Несмотря на официальный характер письма, сомневаться в его абсолютной биографической достоверности не приходится: все изложенное, включая упоминание о нарочитой дерзости поведения, подтверждается. Более того, вне учета указанных здесь мотивировок просто нельзя понять ни поступков, ни лирических медитаций, они неизбежно должны восприниматься по меньшей мере странными. В театре, прилюдно, Пушкин демонстрирует портрет Лувеля, убийцы наследника французского престола, с надписью «Урок царям». «Таким же образом он во всеуслышание в театре кричал: «Теперь самое безопасное время — по Неве идет лед». В переводе: нечего опасаться крепости»[67]. «Перевод» Пущина (ему принадлежит это свидетельство) точен, но есть и подтекст: Пушкин как будто подсказывает властям акцию с помещением его в крепость. Наконец, главный эпизод этой истории: вызванный к генерал-губернатору Петербурга Милорадовичу,

Пушкин своей рукой в его кабинете написал тексты крамольных стихов, которые жандармы не смогли бы заполучить при обыске. Б. С. Мейлах трактует поступок поэта как хитрый ход, направленный к предотвращению преследований: когда Пушкин «вызвался» записать «крамольные» стихи «в присутствии Милорадовича, это был весьма умный ход, спутавший планы тайной полиции. Конечно, Пушкин не переписал для Милорадовича всех своих антиправительственных стихотворений…»[68] Послание Чаадаеву 1821 года, даже мысли о самоубийстве в черновом письме к царю — все это Б. С. Мейлах объясняет паническим страхом поэта перед ссылкой. Но отвел ли Пушкин угрозу ссылки великодушием перед Милорадовичем? Нет. Чего же стоят восхищения исследователя демаршем, который не достиг цели?
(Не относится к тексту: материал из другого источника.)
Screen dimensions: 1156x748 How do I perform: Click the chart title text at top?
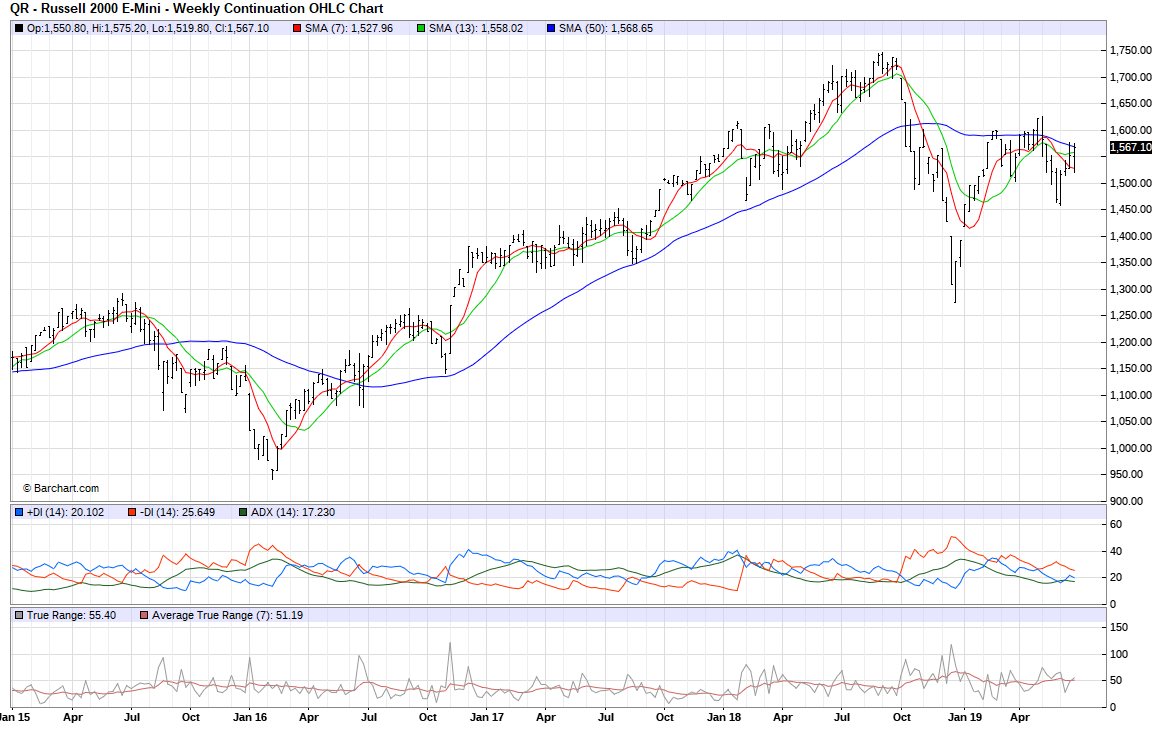tap(197, 8)
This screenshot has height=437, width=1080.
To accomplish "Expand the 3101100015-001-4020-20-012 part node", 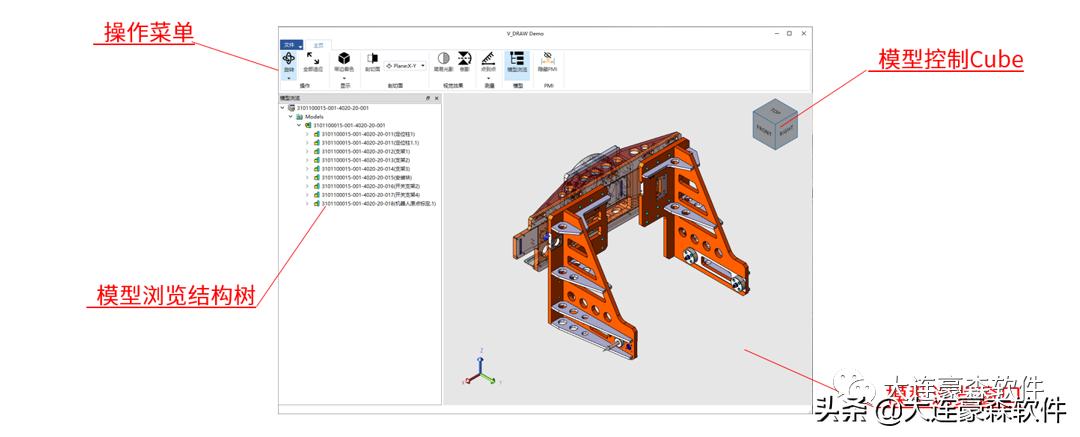I will [308, 151].
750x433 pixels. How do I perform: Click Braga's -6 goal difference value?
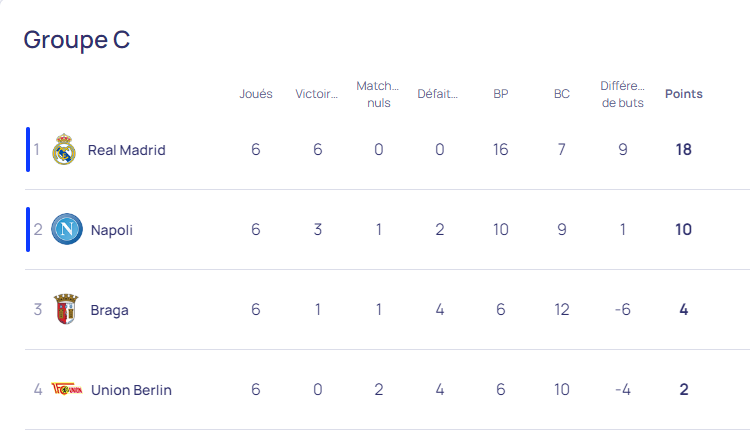623,310
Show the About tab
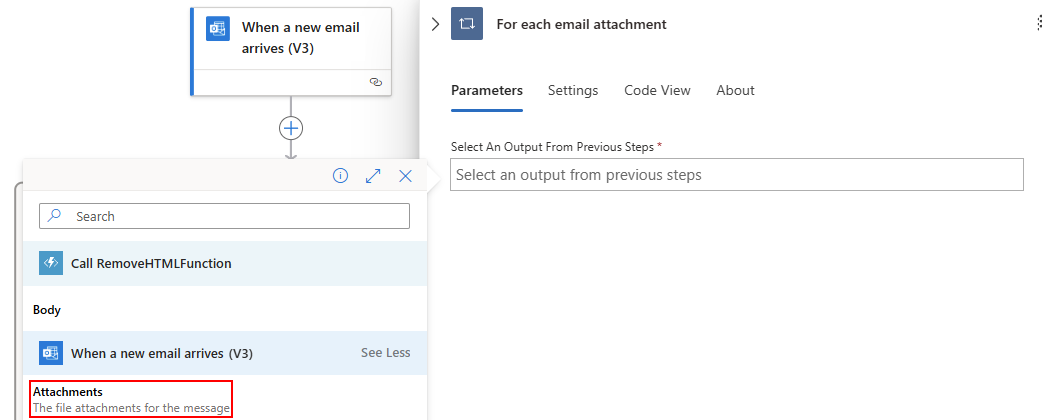This screenshot has width=1050, height=420. (735, 90)
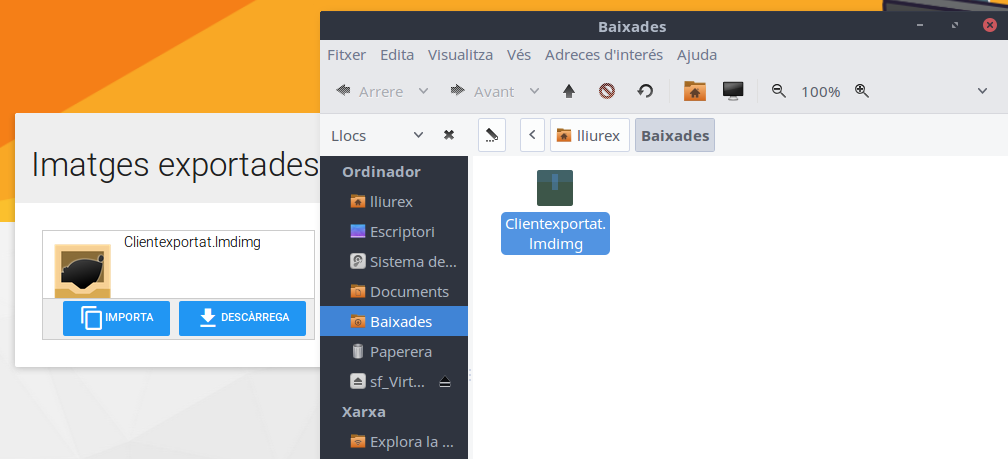Zoom in with the plus magnifier
This screenshot has width=1008, height=459.
tap(861, 91)
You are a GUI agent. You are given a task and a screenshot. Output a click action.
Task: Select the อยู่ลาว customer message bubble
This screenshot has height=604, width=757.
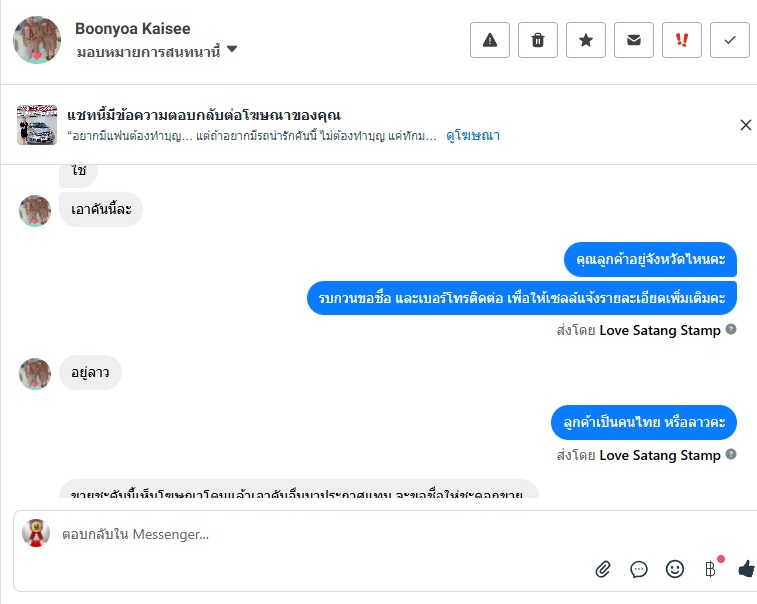point(90,373)
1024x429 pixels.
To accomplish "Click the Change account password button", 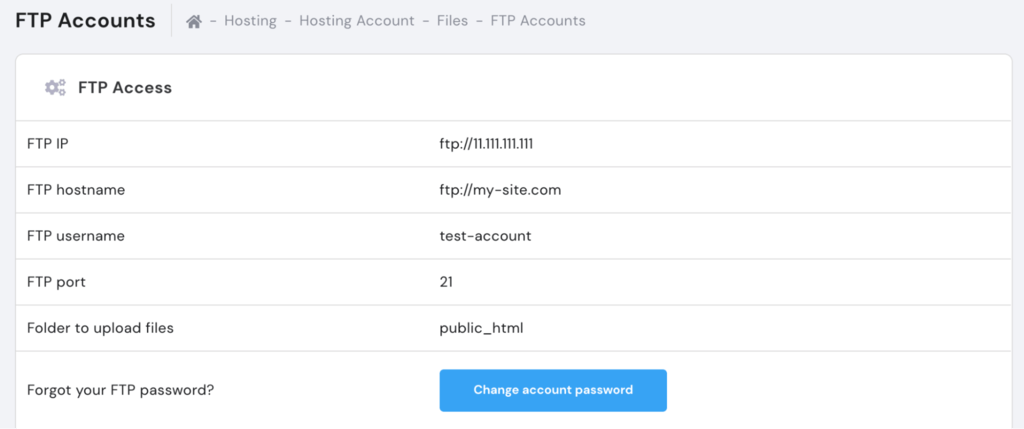I will point(553,390).
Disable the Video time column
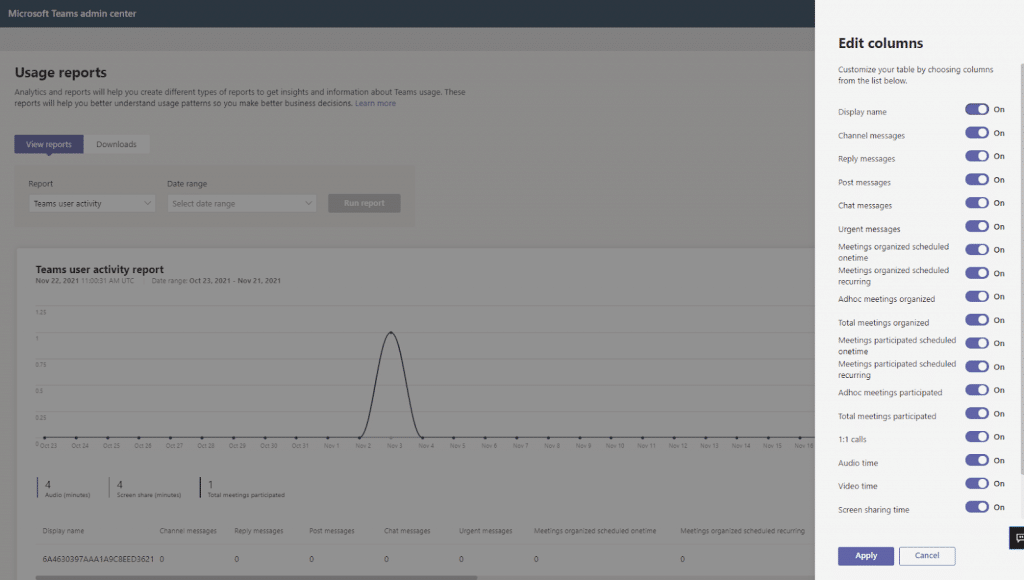Image resolution: width=1024 pixels, height=580 pixels. tap(978, 484)
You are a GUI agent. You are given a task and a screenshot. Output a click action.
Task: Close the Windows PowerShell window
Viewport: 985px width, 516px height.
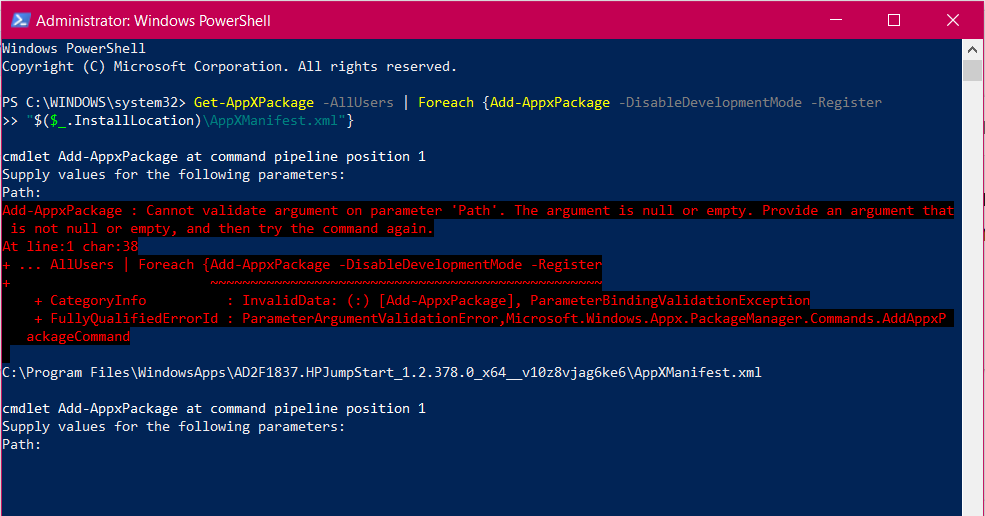952,20
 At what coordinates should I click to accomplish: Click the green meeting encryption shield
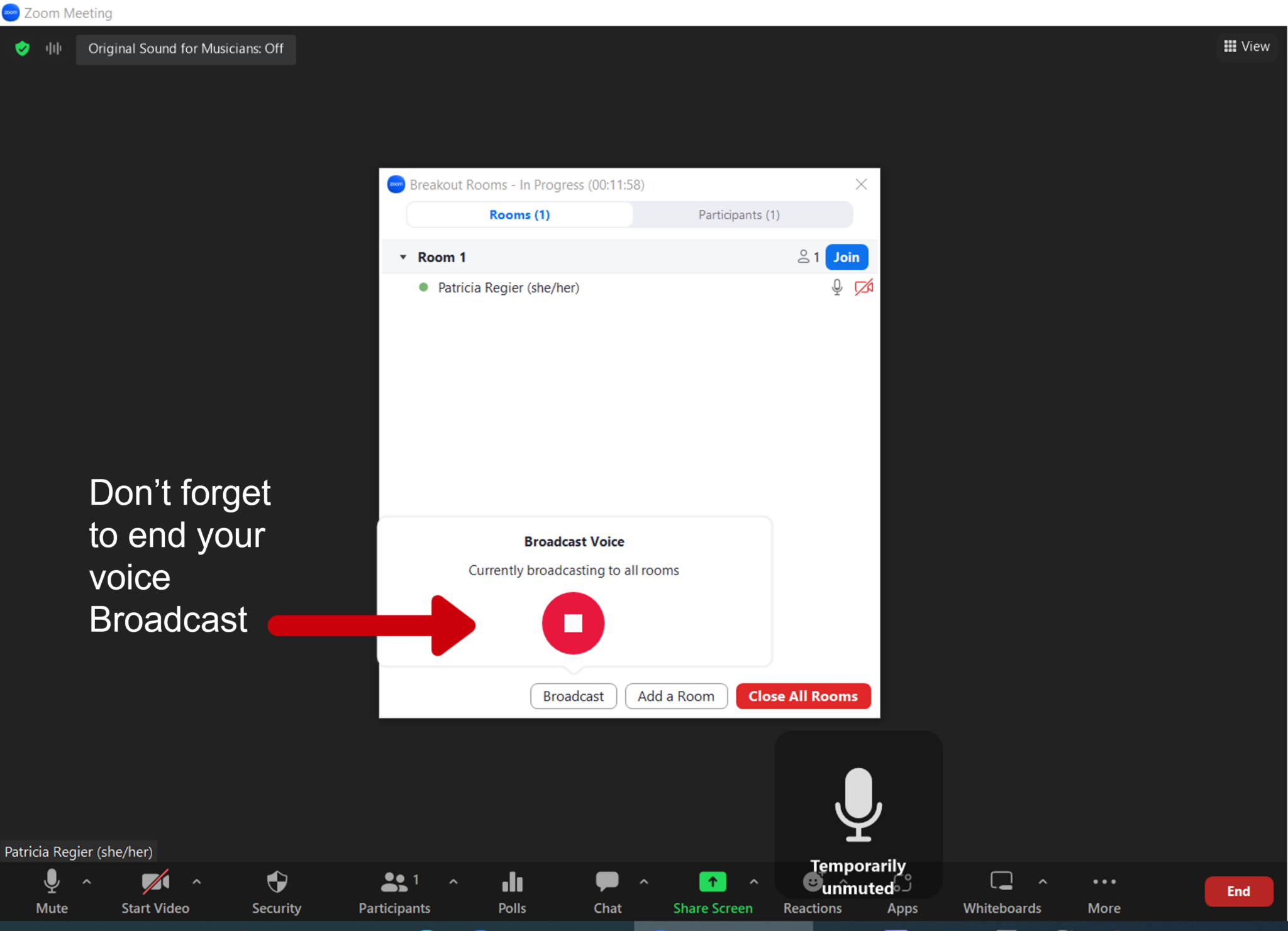(21, 48)
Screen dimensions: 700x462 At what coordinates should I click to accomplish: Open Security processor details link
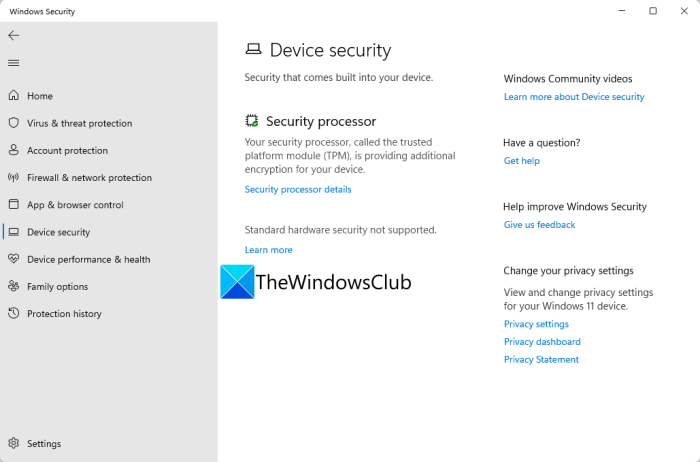coord(298,189)
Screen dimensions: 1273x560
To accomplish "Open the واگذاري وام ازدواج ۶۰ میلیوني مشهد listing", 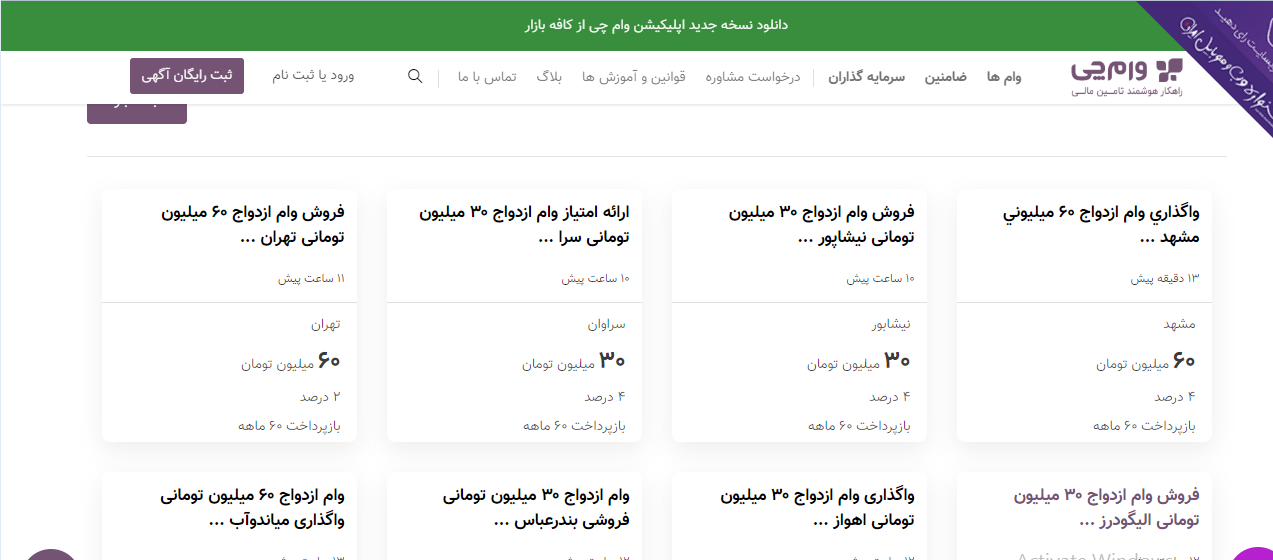I will 1101,225.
Пушкин не боялся ссылки, а — поставленный клеветниками в невыносимые обстоятельства — провоцировал ссылку: понятие чести было для него превыше всего. Наряду с этим как не отметить: хотя Пушкину в его отчаянном положении довелось испытать крайне напряженные состояния, его практическое поведение было осмотрительным, авантюризм поэту не свойствен. Вот почему в поступке поэта перед Милорадовичем просвечивает двойная установка. Поэт сознательно идет на великодушие, и оно оценено (Пущину пересказали реплику Милорадовича, сказанную по-французски: «Ах, это по-рыцарски»[69]). Милорадович заступился за Пушкина перед царем. Но Пушкин не мог не понимать крамолы сообщаемых им стихов. Отсюда двойной расклад установки: власть воспринимает поэта как преступника, ссылка обеспечена (совсем не радостный факт, но выбора нет, поскольку нет другого пути пресечь сплетни), однако великодушие поэта умеряет вину — отсюда искомая мягкость наказания (поэту достаточно факта, но его не манят ни крепость, ни Сибирь, ни Соловки). Этого Пушкин добился: официально его даже в ссылку не отправляли, а чиновника по министерству иностранных дел просто перевели из столичной в южную канцелярию того же ведомства, что, естественно, не воспринималось акцией поощрения.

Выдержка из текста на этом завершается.